Information given:
== == ==
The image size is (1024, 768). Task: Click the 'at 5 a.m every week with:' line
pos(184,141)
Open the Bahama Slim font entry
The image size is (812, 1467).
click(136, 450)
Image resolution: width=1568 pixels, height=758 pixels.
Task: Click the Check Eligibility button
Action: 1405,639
== == ==
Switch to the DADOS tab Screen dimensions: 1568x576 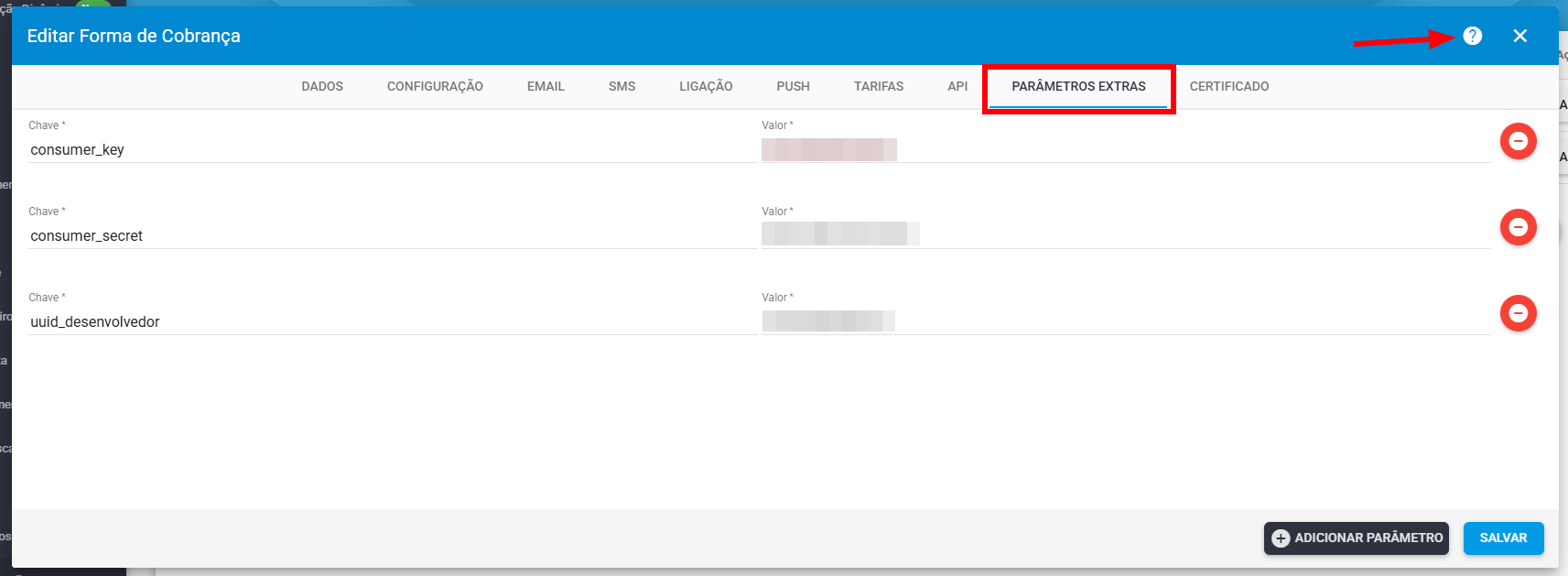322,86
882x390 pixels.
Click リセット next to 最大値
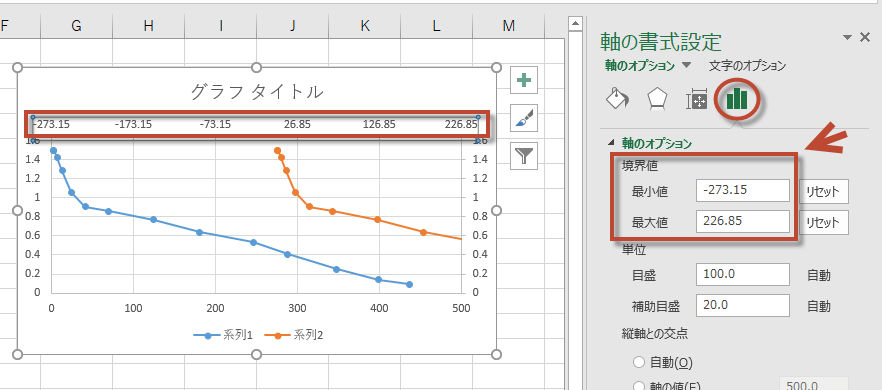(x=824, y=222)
== == ==
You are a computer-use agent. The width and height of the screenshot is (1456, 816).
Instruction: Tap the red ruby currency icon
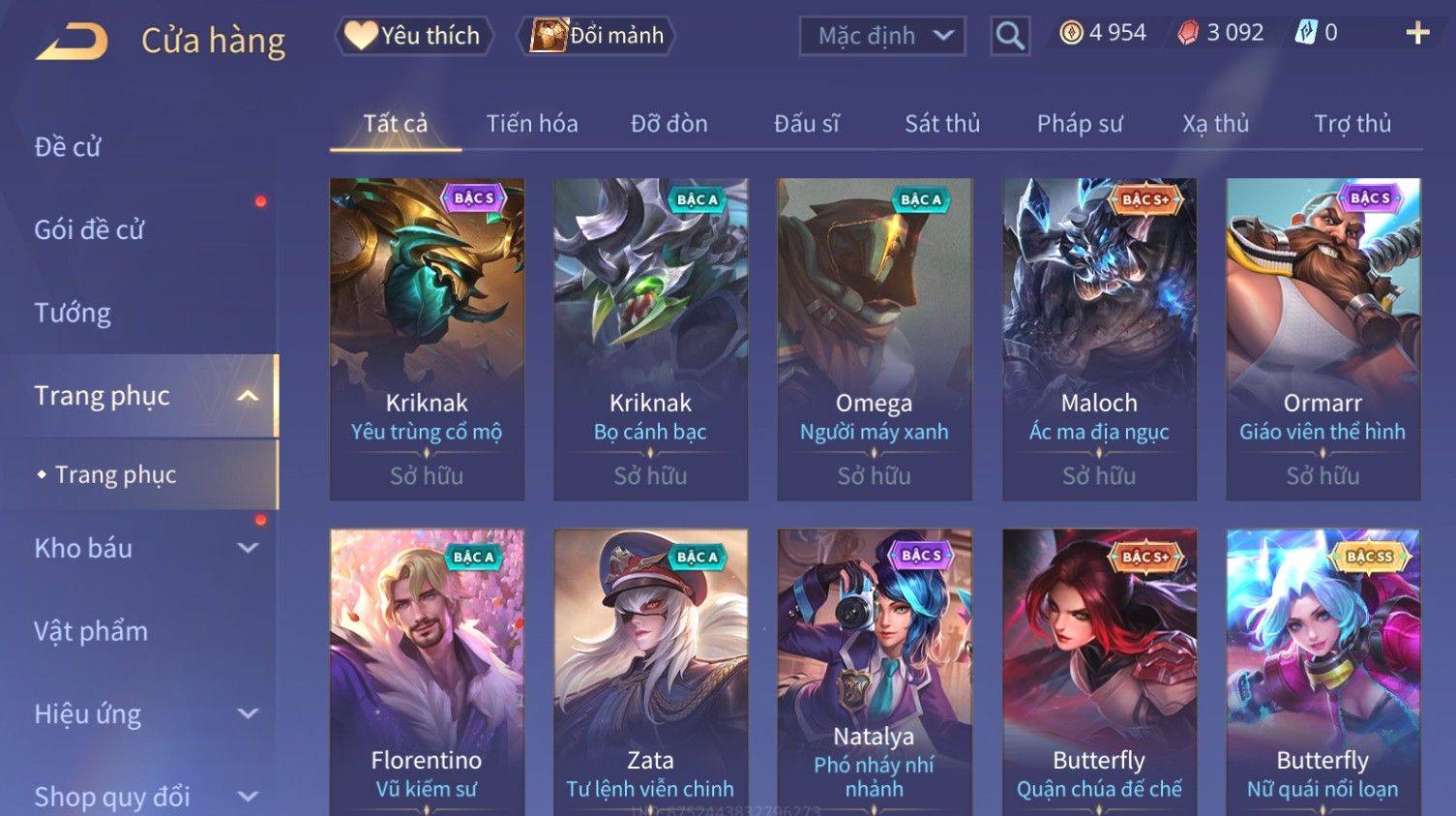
== == ==
What this task involves: Look above for the line with "You are a computer-use" and the line with "Instruction: Tap the red ruby currency icon", and reproduce exactly those two lines plus every line between, nothing more.

Task response:
You are a computer-use agent. The width and height of the screenshot is (1456, 816).
Instruction: Tap the red ruby currency icon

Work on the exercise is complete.